Good things are supposed to come in threes – the best wage price index growth in years, more strong employment growth and the Reserve Bank deputy governor sounding confident about the state of Australian housing. Well, actually two out of three ain’t bad.
The odd one out is the idea that Wednesday’s wage price index figures represented some sort of major breakthrough in dragging wages growth off the floor.
Yes, there was some improvement, again led by the public sector, but the private sector gains were so small as to be marginal.
The Australian Bureau of Statistics graph shows that private sector wages growth continues to run around 0.5 per cent a quarter – a weak start for the federal budget’s promise of 2.75 per cent growth this financial year, 3.25 per cent next year and 3.5 per cent thereafter.
Doggedly-low wages growth remains our key domestic economic challenge. The overall rise of 0.6 per cent for the September quarter was below the more optimistic forecast of 0.7 per cent by a third of polled economists and is actually worse than it looks.
The overall wages rise for the year to September 30 was 2.3 per cent. That’s certainly an improvement on sub-2 numbers last year, but it still means most people’s real take-home pay is going backwards. For anyone on the median wage, nearly a third of that 2.3 per cent goes in tax – leaving an after-tax pay rise of less than the inflation rate.
And keep in mind that the September quarter included the impact of a 3.5 per cent basic wage and awards increase and some much-promoted new enterprise bargaining agreements.
It’s by no means clear that we’re at the start of a trend of steadily improved results, no sign that the capital’s real wages growth strike is ending.
The October labour force statistics were less ambiguously good – more extremely welcome employment growth. It’s the growth in employment, not wages, that is keeping consumption growth ticking over, along with some running down of savings.
But (and you knew there was going to be a “but”) the employment growth isn’t enough to dint the underemployment that is allowing capital’s wages growth strike to continue.
AMP chief economist Shane Oliver summarised it as well as any: “Despite the fall in headline unemployment in Australia this year to 5 per cent, underemployment remains very high at 8.3 per cent, giving a total labour market underutilisation rate of a still very high 13.3 per cent. This contrast to the US, where unemployment is at a near-50-year low of 3.7 per cent and “underemployment” is also very low at 3.7 per cent giving total labour market underutilisation of just 7.4 per cent, which is nearly as low as it ever gets. As a result, a significant acceleration in wages growth looks likely to remains some way off in Australia. “
On the positive side, the quality of the employment growth with its preponderance of full-time jobs continues to hold the promise that the housing price correction won’t turn into anything worse.
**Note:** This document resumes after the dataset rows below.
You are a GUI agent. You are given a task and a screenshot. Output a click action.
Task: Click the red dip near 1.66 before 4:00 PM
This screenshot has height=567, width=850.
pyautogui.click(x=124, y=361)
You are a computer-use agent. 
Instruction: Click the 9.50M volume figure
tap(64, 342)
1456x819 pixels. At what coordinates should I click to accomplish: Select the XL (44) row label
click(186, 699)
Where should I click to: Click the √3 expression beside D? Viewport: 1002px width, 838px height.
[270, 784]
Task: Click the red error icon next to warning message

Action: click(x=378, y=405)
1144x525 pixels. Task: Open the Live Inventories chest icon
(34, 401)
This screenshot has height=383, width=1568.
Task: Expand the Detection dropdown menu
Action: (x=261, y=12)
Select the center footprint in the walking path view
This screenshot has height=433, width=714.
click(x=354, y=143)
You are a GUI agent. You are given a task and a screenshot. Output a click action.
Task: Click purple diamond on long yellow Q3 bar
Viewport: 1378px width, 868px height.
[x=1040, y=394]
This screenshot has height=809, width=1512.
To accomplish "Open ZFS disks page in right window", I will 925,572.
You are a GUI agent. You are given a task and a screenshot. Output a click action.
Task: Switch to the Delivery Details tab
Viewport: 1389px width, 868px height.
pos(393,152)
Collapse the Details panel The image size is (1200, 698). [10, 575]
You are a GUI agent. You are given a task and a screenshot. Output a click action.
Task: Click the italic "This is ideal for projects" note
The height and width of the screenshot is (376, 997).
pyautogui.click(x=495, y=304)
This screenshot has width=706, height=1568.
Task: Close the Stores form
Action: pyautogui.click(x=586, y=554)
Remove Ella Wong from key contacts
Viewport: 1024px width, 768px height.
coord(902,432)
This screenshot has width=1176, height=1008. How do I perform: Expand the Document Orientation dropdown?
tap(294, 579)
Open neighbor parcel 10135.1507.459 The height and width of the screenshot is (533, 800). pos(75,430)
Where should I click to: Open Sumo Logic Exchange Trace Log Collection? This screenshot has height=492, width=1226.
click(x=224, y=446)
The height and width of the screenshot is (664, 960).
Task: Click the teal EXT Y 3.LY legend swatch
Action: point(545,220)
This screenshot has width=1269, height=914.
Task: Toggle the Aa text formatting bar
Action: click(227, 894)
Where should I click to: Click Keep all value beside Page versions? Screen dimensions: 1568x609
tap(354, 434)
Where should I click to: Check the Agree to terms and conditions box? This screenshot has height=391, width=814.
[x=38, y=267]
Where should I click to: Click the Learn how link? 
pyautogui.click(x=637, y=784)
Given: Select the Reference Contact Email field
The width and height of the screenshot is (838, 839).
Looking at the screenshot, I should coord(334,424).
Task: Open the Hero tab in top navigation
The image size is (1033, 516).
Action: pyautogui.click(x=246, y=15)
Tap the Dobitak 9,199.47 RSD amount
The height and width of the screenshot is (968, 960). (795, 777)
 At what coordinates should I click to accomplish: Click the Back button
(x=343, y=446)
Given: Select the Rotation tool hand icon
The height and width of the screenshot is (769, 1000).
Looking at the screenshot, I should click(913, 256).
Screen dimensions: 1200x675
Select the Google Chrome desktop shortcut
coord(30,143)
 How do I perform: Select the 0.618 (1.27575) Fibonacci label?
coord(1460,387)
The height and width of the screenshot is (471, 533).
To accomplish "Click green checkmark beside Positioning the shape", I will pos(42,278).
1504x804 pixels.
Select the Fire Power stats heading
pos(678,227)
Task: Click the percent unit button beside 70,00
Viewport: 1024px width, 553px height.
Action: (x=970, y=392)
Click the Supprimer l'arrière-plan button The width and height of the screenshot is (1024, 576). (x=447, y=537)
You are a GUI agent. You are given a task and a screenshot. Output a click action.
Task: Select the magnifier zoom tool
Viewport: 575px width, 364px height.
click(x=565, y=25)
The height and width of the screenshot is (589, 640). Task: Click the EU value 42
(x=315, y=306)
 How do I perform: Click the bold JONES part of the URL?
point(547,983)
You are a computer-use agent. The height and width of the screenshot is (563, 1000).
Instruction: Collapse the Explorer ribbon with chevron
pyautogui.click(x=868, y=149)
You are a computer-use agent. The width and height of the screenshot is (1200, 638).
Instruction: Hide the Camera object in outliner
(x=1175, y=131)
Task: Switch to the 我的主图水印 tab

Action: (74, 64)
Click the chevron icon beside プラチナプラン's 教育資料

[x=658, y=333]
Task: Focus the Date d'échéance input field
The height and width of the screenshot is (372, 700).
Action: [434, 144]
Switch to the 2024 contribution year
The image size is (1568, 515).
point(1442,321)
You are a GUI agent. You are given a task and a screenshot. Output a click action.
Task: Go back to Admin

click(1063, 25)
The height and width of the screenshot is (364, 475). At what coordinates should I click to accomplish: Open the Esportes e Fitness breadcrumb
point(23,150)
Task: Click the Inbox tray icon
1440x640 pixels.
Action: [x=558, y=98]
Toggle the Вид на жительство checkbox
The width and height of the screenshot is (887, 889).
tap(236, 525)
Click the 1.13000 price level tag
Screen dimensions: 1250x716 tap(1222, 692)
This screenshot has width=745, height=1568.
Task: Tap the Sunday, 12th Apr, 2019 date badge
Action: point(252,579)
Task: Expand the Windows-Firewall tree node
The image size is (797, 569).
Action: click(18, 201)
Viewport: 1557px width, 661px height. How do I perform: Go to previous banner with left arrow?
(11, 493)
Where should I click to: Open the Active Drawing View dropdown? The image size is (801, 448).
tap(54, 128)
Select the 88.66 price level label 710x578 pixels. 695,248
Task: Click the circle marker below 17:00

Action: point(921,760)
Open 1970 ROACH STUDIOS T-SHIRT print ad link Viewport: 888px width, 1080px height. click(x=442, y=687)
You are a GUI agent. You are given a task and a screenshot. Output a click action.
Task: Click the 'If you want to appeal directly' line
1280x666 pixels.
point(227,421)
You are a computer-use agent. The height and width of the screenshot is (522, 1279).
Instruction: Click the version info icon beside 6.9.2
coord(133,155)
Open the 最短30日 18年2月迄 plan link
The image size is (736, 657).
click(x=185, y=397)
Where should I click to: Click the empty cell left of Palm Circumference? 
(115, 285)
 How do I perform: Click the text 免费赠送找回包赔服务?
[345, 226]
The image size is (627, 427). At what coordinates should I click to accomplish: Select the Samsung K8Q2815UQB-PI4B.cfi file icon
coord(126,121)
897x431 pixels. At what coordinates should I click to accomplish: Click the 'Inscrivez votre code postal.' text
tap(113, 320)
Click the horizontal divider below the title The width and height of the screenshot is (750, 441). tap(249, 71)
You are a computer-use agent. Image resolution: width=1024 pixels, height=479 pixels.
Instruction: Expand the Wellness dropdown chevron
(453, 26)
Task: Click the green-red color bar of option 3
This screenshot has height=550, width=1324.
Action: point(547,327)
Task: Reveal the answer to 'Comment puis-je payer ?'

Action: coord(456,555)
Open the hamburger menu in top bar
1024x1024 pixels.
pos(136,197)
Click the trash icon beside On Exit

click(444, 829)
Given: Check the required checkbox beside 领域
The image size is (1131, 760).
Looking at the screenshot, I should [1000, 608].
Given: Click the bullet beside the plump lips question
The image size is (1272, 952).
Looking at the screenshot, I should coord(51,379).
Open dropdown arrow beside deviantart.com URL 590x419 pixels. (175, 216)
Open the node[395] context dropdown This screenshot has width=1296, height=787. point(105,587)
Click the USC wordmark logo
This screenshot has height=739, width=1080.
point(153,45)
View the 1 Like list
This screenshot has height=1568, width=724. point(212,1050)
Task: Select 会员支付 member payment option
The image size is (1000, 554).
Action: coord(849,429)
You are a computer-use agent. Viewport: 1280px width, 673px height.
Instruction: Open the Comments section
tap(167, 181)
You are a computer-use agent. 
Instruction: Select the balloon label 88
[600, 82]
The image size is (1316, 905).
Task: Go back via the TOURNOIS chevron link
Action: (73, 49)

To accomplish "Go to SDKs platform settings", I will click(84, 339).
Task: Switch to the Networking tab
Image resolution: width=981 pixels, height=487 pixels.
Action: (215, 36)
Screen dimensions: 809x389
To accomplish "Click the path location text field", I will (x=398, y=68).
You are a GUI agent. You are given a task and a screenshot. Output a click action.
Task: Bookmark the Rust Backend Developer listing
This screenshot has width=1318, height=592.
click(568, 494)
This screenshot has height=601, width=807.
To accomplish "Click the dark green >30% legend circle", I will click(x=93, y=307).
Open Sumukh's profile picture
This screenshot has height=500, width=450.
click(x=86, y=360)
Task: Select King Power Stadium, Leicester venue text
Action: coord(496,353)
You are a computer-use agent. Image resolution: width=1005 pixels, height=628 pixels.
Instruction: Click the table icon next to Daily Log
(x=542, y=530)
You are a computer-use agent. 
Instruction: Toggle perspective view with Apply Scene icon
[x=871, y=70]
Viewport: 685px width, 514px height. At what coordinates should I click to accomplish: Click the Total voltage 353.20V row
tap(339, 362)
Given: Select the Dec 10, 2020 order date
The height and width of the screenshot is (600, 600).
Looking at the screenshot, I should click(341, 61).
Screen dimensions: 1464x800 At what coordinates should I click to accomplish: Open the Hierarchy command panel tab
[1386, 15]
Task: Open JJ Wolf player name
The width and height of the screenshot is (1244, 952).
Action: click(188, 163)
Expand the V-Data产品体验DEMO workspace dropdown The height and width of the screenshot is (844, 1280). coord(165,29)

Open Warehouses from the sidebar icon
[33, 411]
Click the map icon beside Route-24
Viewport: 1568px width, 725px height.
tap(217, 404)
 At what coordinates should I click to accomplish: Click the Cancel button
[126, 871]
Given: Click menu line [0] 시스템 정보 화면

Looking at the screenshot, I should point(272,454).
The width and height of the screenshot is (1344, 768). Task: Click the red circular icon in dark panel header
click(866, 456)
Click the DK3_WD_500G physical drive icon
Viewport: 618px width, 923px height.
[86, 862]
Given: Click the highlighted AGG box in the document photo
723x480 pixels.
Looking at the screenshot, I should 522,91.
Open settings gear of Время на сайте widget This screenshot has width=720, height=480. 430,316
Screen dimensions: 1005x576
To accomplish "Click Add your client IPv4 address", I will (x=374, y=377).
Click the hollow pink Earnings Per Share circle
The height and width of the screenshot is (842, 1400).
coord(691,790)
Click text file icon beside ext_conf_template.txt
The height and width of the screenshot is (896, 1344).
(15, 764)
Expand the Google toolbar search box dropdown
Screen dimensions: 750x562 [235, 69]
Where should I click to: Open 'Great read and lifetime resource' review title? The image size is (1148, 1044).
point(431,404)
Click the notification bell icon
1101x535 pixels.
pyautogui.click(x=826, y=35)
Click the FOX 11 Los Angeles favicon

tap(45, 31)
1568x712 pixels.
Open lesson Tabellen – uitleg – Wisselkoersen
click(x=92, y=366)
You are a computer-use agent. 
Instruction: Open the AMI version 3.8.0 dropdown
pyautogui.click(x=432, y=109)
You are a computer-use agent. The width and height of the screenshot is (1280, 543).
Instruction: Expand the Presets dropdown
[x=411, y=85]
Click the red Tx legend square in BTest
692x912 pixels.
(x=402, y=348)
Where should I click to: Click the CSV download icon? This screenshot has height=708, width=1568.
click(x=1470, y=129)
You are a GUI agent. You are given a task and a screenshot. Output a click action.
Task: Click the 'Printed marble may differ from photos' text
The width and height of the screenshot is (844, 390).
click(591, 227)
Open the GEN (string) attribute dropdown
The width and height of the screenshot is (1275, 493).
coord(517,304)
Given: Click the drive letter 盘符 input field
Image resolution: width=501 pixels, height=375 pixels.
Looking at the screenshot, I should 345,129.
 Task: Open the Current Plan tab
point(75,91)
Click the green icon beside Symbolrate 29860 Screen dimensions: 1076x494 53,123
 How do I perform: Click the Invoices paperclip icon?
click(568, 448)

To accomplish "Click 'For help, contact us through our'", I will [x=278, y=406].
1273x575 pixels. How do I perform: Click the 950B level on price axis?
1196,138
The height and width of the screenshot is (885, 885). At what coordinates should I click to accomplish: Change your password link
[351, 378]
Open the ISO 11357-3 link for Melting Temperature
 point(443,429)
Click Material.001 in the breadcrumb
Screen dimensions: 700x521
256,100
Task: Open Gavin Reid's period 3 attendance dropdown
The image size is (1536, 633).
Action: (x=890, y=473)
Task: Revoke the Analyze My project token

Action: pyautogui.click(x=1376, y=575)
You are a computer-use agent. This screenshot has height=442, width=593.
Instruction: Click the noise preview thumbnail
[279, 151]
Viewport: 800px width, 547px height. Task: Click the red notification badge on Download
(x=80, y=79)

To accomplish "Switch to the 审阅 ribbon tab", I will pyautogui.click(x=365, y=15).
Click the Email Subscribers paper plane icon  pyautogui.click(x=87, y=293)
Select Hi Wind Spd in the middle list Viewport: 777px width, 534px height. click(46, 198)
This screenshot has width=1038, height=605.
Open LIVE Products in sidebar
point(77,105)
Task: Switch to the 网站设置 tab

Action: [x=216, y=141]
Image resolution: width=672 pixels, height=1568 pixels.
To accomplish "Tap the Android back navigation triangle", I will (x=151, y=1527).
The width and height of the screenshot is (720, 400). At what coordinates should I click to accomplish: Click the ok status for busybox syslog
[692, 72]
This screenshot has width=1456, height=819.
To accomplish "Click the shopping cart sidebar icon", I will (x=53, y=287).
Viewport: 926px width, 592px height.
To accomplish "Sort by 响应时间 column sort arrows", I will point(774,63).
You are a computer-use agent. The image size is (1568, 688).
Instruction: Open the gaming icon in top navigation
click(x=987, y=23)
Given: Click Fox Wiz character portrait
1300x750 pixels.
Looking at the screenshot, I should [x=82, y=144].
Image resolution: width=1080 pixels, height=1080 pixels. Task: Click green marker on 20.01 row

As RBA deputy governor Guy Debelle made clear in a speech on Thursday, the RBA has been concerned about what effect a shock like sharply rising unemployment might have on housing credit, not what housing credit risks might do to employment.
Speaking on the catchy topic, “Assessing the Effects of Housing Lending Policy Measures”, Dr Debelle said the authorities had not seen the previous riskiness of borrowing as being the potential source of a negative economic shock.
“My concern is for its potential to be an accelerator to a negative shock from another source. To put it another way, I don’t regard it as likely that household borrowing will collapse under its own weight. Rather, if a negative shock were to hit the Australian economy, particularly one that caused a sizeable rise in unemployment, then the risk on the household balance sheet would magnify the adverse effect of that shock. This would have first order consequences for the economy and hence also for monetary policy.”
Dr Debelle repeated recent RBA confidence that the tightening of lending standards and reduction in investor interest-only loans had gone quite nicely. He reminded listeners that these tighter lending standards had been in place for a while now. They were not a recent phenomenon.
As for the impact on would-be borrowers: “As any of you who have applied for a home loan may know, often the bank is willing to lend you much more than you want to borrow. Now they are willing to lend you less on average, by around 20 per cent.
“How much impact this actually has in aggregate depends on how many people are now constrained by this lower maximum loan size that weren’t previously. Using data from the HILDA survey, we estimate that the share of borrowers who are near their maximum loan and so are affected by this change is small, though for those who are constrained the effect can be quite large. Our assessment is that the aggregate impact is less than it would appear on the face of it.”
So the “credit crunch” impact has been exaggerated by the Doomsters, the interest-only run off is going quite well and housing credit growth, while lower, remains a reasonable five per cent.